According to this article
Breadth First Search (BFS) searches breadth-wise in the problem space. Breadth-First search is like traversing a tree where each node is a state which may a be a potential candidate for solution. It expands nodes from the root of the tree and then generates one level of the tree at a time until a solution is found. It is very easily implemented by maintaining a queue of nodes. Initially the queue contains just the root. In each iteration, node at the head of the queue is removed and then expanded.

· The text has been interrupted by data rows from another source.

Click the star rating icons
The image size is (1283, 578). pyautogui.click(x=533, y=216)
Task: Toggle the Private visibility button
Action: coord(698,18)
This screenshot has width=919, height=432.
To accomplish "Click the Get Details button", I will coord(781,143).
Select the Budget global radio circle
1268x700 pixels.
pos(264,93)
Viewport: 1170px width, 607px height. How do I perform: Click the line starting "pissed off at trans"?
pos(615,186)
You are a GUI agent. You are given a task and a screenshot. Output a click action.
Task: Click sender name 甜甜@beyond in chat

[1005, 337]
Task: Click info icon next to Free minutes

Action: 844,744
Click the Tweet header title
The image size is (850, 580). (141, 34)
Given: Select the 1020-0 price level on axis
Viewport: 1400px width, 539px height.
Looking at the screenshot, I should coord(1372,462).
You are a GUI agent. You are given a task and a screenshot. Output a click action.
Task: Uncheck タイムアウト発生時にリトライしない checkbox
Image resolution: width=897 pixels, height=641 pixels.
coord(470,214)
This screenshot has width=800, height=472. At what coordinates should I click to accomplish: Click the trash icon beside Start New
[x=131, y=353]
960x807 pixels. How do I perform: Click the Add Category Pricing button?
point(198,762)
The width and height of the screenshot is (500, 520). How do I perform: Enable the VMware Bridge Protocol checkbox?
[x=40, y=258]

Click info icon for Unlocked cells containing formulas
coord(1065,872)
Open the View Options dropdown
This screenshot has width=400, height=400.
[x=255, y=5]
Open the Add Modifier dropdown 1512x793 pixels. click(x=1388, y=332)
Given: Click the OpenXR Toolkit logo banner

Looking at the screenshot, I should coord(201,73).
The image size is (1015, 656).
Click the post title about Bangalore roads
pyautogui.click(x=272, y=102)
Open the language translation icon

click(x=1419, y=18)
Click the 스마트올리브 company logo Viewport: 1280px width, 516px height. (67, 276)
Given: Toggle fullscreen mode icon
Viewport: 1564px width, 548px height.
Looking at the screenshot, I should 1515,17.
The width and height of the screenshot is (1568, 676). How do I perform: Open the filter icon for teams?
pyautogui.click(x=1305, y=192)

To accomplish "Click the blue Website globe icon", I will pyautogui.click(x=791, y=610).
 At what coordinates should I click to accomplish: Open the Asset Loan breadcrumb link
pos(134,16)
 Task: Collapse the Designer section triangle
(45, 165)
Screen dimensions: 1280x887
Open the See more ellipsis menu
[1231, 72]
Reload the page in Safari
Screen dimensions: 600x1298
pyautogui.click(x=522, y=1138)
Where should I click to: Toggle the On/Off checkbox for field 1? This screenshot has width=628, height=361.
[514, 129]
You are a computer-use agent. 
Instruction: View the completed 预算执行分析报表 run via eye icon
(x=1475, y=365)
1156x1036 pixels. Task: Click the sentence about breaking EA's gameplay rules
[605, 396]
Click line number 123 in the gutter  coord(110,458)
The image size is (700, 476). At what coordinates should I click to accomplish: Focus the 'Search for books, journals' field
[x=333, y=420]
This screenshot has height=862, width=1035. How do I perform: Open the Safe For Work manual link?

The generated child nodes are then added to the tail of the queue
According to the book Algorithms and Theory of Computation Handbook by Mikhail J. Atallah.
Recursive best-first search is a best-first search that runs in space that is linear with respect to the maximum search depth, regardless of the cost function used.
It works by maintaining on the recursion stack the complete path to the current node being expanded as well as all immediate siblings of nodes on that path, along with the cost of the best node in the sub-tree explored below each sibling.
Whenever the cost of the current node exceeds that of some other node in the previously expanded portion of the tree, the algorithm backs up to their deepest common ancestor, and continues the search down the new path.
In effect, the algorithm maintains a separate threshold for each sub-tree diverging from the current search path.